Dependent rewriting rule

Question

Dependent rewriting rule

Closed this issue 7 years ago · 10 comments

@cangiuli Is this true? This is probably the last step to finish semi-simplicial types.

G, a:A >> M = N in B
G >> P = Q in A
---------------------------------
G >> M[P/a] = N[Q/a] in B[P/a]
G >> M[P/a] = N[Q/a] in B[Q/a]

I wonder how to unify all the rewriting rules into one.

Answer 1 · 2018-02-12T20:38:21.000Z

Unless I'm misreading, the first conclusion should be the substitution rule; G >> B[P/a] = B[Q/a] should also follow from the hypotheses, and the second conclusion should follow from the two previous facts. Is this not currently provable?

Answer 2 · 2018-02-12T20:43:31.000Z

Probably not, but I am not sure. The current rewrite can only do a part or the whole judgment. Doing it part by part is doomed. Doing it as a whole will hit the well-formedness of equality types, which demands lots of well-typedness.

Answer 3 · 2018-02-12T20:46:18.000Z

So, it seems this is the only structural rule that is not implemented in RedPRL yet, and I am stuck because of this.

Somehow we were able to merge all other substitution rules into one powerful rewrite. Not sure how to do this one.

Answer 4 · 2018-02-12T20:52:20.000Z

By the way, I feel we should check other features of rewrite which are not listed in the papers.

Answer 5 · 2018-02-12T21:03:32.000Z

@favonia I'm still a little confused; what's wrong with trying to rewrite one equality type to another? I imagine it does induce a lot of auxiliary subgoals, but aren't those somehow necessary?

Answer 6 · 2018-02-12T21:06:59.000Z

Because those auxiliary goals are (probably) not provable in the current RedPRL, but in this case some of them are actually true, and we want them to be (easily) provable.

Answer 7 · 2018-02-12T21:13:19.000Z

@favonia Re: the auxiliary subgoals, does your thesis have to do with the fact that for an express "Eq(A; M; N)" to be a type, it has to be true?

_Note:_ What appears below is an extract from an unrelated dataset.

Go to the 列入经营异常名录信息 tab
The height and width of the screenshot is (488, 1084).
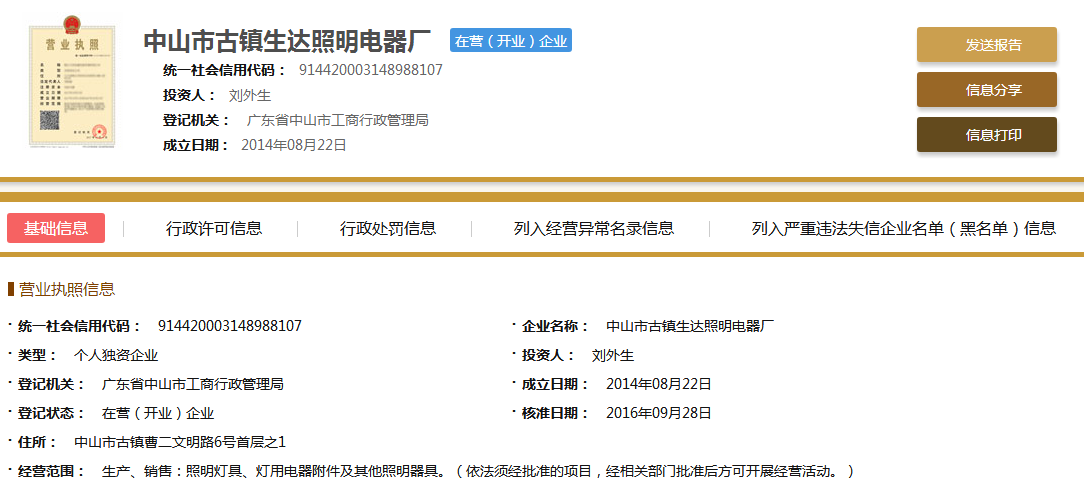coord(593,228)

Let me describe systematically how I think one ought to be able to prove this:

First show that B[P/a] = B[Q/a] type; this is provable using the existing rewrite, and the fact that B is a family of types (which we must have somewhere anyway).
Next show that M[P/a] = N[P/a] in B[P/a]; this follows from functionality. Is this derivable in RedPRL? It at least seems like it must be admissible / derivable for each specific M,N,P.
Next show that M[Q/a] = N[Q/a] in B[Q/a]; same as above.
By transitivity and (1,2,3), we have either of the conclusions you wanted.

Does this make sense, or did I miss something?

Answer 8 · 2018-02-12T21:21:51.000Z

How did you apply transitivity when M[P/a], N[P/a], M[Q/a] and N[Q/a] can all potentially differ? The difficulty will show up, for example, when you try to move from N[P/a] to N[Q/a]. You have to adjust other parts as well, and the current rewrite seems too weak.

Answer 9 · 2018-02-12T21:25:55.000Z

I see what you mean, but I still think this is provable by several rewrites. I believe that having to do several rewrites is dumb, though, and we should maybe have a better rule that can do it all at once (somehow).

Answer 10 · 2018-02-12T21:27:53.000Z

Maybe, but again I do not see how to prove that using the current rewrite.